- Born: August 10, 1907 Weston, Ontario, Canada
- Died: July 7, 1970 (aged 62) Toronto, Ontario, Canada
- Occupations: Businessman: Mining & smelting Racehorse owner

= James Boylen =

Canadian businessman and racehorse owner

Matthew James Boylen (August 10, 1907 – July 7, 1970) was a Canadian businessman and Thoroughbred racehorse owner.

Jim Boylen was born in Weston, Ontario and raised in Alberta. In his early teens he left home and returned to Northern Ontario where he and elder brother Fred eventually operated a trading post. By the time he was twenty years old, Boylen had become a full-time prospector and in 1934 established business offices in the city of Toronto. He would be the founder of Brunswick Mining and Smelting Corp. Ltd in Bathurst, New Brunswick, an operation later acquired by Noranda which is now known as Xstrata.
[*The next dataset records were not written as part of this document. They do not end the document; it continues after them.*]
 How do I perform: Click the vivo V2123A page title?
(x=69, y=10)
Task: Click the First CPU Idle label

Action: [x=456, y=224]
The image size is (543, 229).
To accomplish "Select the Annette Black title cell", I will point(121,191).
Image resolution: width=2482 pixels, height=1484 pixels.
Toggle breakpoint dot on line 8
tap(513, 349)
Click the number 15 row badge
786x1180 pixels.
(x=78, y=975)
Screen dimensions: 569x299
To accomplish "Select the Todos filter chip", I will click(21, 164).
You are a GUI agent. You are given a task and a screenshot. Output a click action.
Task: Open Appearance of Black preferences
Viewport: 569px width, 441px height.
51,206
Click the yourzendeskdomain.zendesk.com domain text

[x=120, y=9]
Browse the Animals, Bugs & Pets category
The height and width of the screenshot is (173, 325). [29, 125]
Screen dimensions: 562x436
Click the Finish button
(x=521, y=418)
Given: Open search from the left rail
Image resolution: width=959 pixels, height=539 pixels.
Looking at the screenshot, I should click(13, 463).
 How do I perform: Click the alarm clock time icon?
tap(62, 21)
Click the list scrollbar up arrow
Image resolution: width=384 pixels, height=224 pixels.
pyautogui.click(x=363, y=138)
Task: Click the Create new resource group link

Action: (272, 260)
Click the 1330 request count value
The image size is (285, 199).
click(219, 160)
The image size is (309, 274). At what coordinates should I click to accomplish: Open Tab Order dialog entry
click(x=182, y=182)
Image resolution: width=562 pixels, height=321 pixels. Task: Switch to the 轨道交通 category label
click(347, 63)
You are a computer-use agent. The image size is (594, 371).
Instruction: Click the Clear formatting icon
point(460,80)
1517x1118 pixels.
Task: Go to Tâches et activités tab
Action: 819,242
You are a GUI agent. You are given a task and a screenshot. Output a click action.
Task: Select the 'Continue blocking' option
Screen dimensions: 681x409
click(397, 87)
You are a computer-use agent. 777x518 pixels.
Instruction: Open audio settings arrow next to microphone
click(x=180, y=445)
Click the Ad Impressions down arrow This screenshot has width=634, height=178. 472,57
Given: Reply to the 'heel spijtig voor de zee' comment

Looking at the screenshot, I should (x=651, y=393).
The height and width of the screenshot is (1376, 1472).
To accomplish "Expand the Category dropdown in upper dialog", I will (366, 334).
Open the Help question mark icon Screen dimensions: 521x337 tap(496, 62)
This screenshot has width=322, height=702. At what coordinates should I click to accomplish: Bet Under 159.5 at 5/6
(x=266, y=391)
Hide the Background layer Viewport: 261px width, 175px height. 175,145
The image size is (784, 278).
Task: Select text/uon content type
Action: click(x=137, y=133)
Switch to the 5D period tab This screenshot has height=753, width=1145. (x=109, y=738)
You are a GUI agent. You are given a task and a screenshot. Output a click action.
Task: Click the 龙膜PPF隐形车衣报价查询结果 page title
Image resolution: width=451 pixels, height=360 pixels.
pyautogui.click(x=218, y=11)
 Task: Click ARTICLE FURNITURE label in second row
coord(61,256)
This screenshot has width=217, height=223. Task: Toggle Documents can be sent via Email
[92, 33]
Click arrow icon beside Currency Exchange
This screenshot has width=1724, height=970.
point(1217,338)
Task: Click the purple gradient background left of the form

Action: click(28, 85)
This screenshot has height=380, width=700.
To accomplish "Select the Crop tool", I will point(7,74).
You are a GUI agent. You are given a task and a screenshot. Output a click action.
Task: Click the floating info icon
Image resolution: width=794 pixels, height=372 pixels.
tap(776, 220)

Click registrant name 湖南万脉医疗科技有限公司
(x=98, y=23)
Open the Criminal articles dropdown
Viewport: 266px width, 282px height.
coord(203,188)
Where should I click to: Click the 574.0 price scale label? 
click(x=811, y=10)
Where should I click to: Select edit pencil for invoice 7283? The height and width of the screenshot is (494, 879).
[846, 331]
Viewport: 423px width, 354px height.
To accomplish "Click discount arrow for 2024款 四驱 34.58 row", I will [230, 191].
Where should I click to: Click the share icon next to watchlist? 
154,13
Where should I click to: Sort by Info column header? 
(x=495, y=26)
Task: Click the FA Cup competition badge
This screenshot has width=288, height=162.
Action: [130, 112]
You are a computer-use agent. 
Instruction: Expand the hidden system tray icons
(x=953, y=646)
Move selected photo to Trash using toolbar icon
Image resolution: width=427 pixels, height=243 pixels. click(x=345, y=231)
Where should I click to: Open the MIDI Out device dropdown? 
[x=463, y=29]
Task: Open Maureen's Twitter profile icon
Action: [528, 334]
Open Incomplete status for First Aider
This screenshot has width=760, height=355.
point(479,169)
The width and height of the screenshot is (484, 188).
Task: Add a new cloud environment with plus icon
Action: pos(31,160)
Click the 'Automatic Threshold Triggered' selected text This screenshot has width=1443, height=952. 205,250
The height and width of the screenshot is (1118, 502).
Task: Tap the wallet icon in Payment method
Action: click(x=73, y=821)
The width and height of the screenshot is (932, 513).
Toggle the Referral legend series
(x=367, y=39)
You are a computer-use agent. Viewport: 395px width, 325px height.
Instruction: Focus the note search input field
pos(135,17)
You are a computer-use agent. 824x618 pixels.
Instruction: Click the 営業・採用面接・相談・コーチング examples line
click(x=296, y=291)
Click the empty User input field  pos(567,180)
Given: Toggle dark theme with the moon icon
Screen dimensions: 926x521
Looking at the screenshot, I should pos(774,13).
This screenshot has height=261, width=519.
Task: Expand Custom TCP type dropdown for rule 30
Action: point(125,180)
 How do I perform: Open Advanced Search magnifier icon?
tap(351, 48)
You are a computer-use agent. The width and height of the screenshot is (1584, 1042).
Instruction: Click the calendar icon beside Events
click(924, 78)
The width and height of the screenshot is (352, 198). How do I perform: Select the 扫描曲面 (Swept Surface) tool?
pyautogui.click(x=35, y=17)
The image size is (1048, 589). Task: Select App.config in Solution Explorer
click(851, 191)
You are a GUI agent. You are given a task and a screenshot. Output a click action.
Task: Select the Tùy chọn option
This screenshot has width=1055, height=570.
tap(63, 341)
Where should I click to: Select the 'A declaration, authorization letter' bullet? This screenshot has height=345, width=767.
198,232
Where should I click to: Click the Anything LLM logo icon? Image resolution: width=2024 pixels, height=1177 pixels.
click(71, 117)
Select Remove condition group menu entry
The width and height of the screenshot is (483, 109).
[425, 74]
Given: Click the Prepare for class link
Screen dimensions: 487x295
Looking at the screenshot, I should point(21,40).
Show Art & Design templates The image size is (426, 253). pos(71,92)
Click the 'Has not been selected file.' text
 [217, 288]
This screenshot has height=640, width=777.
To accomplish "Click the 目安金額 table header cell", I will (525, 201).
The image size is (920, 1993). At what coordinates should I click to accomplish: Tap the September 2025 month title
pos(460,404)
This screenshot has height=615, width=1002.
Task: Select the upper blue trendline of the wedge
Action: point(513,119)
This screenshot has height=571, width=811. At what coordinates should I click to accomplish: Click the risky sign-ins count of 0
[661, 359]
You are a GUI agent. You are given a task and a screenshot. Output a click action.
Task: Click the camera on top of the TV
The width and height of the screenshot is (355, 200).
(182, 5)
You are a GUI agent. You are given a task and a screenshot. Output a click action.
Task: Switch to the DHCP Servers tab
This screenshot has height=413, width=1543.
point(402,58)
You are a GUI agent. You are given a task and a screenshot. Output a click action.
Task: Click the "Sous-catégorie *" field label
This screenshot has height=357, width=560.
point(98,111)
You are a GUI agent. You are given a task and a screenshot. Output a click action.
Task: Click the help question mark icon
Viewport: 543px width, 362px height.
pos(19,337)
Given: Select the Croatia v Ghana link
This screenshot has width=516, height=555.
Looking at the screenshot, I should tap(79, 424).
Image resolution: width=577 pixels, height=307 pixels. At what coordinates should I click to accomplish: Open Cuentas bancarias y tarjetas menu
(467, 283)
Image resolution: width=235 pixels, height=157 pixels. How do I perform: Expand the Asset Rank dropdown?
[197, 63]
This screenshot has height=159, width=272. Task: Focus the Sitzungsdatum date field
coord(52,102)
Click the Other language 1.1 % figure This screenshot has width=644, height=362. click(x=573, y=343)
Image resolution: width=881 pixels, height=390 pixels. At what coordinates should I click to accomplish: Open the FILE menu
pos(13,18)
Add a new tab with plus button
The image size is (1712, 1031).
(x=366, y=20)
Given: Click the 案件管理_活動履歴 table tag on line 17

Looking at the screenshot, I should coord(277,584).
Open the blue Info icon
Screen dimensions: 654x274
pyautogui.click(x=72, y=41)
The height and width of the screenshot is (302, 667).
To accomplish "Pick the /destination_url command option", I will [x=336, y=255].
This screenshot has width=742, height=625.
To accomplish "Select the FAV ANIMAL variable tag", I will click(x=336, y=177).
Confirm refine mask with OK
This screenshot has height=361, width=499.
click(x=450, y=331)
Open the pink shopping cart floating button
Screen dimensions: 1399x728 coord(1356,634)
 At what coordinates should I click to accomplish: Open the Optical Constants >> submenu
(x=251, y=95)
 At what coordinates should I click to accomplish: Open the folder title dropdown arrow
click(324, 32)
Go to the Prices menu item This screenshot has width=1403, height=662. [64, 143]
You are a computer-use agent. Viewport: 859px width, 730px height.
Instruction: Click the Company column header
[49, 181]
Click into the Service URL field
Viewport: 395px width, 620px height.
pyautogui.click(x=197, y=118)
An art collector, in 1959 Boylen was a founding donor to the Beaverbrook Art Gallery in Fredericton, New Brunswick, donating twenty-two paintings by Cornelius Krieghoff.

Boylen died at his Toronto home in 1970 and was buried in the city's Mount Pleasant Cemetery.

==Lanson Farm==
During the 1950s and 1960s, Jim Boylen operated Lanson Farm in Malton, Ontario, a large Thoroughbred racehorse operation. He and brother Phil both were involved in the sport and famously passed on the opportunity to buy the great Northern Dancer when he was part of the E. P. Taylor annual yearling sale.

Lanson Farm won a number of important races in Canada as well as in the United States. Of their many successful horses, Anita's Son was inducted in the Canadian Horse Racing Hall of Fame.